Rows listed in a dataset:
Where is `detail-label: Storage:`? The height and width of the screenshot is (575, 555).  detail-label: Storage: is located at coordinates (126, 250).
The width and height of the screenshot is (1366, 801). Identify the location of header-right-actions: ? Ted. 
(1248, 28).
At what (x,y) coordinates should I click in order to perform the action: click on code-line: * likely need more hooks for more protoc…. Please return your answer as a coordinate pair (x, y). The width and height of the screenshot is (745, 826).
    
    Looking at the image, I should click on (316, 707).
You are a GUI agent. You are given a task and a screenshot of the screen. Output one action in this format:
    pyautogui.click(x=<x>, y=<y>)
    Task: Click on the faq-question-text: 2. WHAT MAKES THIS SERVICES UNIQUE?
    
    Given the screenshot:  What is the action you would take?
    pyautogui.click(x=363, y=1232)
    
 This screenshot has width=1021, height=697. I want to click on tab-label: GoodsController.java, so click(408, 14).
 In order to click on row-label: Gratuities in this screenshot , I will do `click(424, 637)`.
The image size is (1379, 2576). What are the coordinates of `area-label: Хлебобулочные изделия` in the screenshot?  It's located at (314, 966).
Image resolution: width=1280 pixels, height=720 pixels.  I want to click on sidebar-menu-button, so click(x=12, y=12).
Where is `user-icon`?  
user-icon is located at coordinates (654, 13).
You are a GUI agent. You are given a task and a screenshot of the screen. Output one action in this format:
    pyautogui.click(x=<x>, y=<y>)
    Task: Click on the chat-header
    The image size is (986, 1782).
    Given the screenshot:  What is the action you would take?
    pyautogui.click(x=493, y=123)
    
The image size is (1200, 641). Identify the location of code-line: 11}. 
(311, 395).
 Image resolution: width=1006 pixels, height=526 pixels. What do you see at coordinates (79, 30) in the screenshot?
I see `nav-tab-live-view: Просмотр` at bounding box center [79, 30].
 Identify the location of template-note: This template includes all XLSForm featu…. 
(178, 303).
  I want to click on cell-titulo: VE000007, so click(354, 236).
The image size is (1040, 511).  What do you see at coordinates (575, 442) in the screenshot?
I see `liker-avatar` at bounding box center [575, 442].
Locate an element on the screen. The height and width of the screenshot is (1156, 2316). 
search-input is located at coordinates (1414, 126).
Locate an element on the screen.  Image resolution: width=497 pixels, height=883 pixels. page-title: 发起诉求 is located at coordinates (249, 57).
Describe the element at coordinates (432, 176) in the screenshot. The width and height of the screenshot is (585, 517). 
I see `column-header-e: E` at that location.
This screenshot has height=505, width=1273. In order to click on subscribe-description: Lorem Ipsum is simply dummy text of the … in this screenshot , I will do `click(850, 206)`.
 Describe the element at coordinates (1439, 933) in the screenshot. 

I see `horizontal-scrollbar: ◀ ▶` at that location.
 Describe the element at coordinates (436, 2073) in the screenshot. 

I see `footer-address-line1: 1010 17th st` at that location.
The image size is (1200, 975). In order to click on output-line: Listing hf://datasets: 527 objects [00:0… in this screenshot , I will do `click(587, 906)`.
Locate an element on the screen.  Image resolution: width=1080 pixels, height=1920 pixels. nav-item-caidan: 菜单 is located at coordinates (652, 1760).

▸ **TASK GOAL**:
Output every row above word for word, keeping the original order and line breaks.

▸ **TASK ANSWER**:
Where is `detail-label: Storage:`? The height and width of the screenshot is (575, 555).  detail-label: Storage: is located at coordinates (126, 250).
The width and height of the screenshot is (1366, 801). Identify the location of header-right-actions: ? Ted. 
(1248, 28).
At what (x,y) coordinates should I click in order to perform the action: click on code-line: * likely need more hooks for more protoc…. Please return your answer as a coordinate pair (x, y). The width and height of the screenshot is (745, 826).
    
    Looking at the image, I should click on (316, 707).
You are a GUI agent. You are given a task and a screenshot of the screen. Output one action in this format:
    pyautogui.click(x=<x>, y=<y>)
    Task: Click on the faq-question-text: 2. WHAT MAKES THIS SERVICES UNIQUE?
    
    Given the screenshot:  What is the action you would take?
    pyautogui.click(x=363, y=1232)
    
 This screenshot has width=1021, height=697. I want to click on tab-label: GoodsController.java, so click(408, 14).
 In order to click on row-label: Gratuities in this screenshot , I will do `click(424, 637)`.
The image size is (1379, 2576). What are the coordinates of `area-label: Хлебобулочные изделия` in the screenshot?  It's located at (314, 966).
Image resolution: width=1280 pixels, height=720 pixels.  I want to click on sidebar-menu-button, so click(x=12, y=12).
Where is `user-icon`?  
user-icon is located at coordinates (654, 13).
You are a GUI agent. You are given a task and a screenshot of the screen. Output one action in this format:
    pyautogui.click(x=<x>, y=<y>)
    Task: Click on the chat-header
    The image size is (986, 1782).
    Given the screenshot:  What is the action you would take?
    pyautogui.click(x=493, y=123)
    
The image size is (1200, 641). Identify the location of code-line: 11}. 
(311, 395).
 Image resolution: width=1006 pixels, height=526 pixels. What do you see at coordinates (79, 30) in the screenshot?
I see `nav-tab-live-view: Просмотр` at bounding box center [79, 30].
 Identify the location of template-note: This template includes all XLSForm featu…. 
(178, 303).
  I want to click on cell-titulo: VE000007, so click(354, 236).
The image size is (1040, 511).  What do you see at coordinates (575, 442) in the screenshot?
I see `liker-avatar` at bounding box center [575, 442].
Locate an element on the screen. The height and width of the screenshot is (1156, 2316). 
search-input is located at coordinates (1414, 126).
Locate an element on the screen.  Image resolution: width=497 pixels, height=883 pixels. page-title: 发起诉求 is located at coordinates (249, 57).
Describe the element at coordinates (432, 176) in the screenshot. The width and height of the screenshot is (585, 517). 
I see `column-header-e: E` at that location.
This screenshot has height=505, width=1273. In order to click on subscribe-description: Lorem Ipsum is simply dummy text of the … in this screenshot , I will do `click(850, 206)`.
 Describe the element at coordinates (1439, 933) in the screenshot. 

I see `horizontal-scrollbar: ◀ ▶` at that location.
 Describe the element at coordinates (436, 2073) in the screenshot. 

I see `footer-address-line1: 1010 17th st` at that location.
The image size is (1200, 975). In order to click on output-line: Listing hf://datasets: 527 objects [00:0… in this screenshot , I will do `click(587, 906)`.
Locate an element on the screen.  Image resolution: width=1080 pixels, height=1920 pixels. nav-item-caidan: 菜单 is located at coordinates (652, 1760).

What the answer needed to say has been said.